Abstract

We study the link between the cross-border funding activities of global banks and the international transmission of business cycles. First, using a dataset compiled by the Federal Reserve Board, we document three stylized facts about the operations of foreign banks in the United States: (i) The net borrowing of foreign branches from their parent banks is procyclical with the U.S. economy. (ii) The lending of foreign branches to U.S. firms is procyclical, and also more volatile than the lending of the domestically chartered banks. (iii) The lending of foreign subsidiaries to small U.S. firms is procyclical and more volatile than the corresponding lending by U.S. banks, indicating the presence of an extensive margin in foreign banks' lending to U.S. firms. Second, we build a two-country, dynamic stochastic general equilibrium model to explain these cyclical fluctuations in international bank lending and study their macroeconomic implications.

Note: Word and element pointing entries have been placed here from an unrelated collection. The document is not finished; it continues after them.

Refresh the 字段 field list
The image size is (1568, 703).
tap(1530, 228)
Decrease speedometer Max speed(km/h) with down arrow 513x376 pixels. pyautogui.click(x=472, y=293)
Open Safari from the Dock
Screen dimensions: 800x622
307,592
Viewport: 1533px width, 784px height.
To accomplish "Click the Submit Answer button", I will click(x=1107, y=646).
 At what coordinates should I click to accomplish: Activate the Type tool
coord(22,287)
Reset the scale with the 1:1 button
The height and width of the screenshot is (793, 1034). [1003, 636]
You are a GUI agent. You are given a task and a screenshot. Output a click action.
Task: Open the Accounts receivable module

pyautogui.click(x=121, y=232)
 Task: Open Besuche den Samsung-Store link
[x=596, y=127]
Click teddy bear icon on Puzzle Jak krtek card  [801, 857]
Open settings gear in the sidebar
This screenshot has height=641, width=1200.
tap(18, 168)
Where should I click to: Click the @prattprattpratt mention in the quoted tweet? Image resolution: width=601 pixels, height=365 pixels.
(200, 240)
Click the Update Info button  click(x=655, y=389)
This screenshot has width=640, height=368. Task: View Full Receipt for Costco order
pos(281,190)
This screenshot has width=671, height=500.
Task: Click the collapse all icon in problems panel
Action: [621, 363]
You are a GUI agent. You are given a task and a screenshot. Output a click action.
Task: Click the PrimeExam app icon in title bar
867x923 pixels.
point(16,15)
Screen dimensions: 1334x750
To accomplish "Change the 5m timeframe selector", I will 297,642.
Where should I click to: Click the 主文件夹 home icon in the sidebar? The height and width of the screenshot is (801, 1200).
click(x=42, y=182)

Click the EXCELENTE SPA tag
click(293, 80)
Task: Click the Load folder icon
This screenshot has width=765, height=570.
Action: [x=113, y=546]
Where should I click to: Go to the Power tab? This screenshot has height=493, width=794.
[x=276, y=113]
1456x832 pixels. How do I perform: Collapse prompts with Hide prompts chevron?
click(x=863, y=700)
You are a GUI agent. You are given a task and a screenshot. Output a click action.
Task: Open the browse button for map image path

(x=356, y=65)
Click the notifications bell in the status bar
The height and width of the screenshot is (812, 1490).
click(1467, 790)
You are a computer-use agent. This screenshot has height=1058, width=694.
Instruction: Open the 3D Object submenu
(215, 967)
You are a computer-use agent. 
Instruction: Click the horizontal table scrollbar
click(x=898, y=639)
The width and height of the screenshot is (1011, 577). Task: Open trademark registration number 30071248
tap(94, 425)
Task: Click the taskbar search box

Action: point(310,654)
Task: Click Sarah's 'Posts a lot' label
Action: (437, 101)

In the model, each economy consists of: one representative household that provides bank deposits; two types of banks, and global, where the latter collects deposits from abroad and issues loans to foreign firms in addition to its domestic operations; a continuum of monopolistically-competitive firms that are heterogeneous in labor productivity, and that choose endogenously to borrow working capital from either the local or the global bank. Our model provides a framework to analyze the economic impact of proposed Basel III liquidity regulations.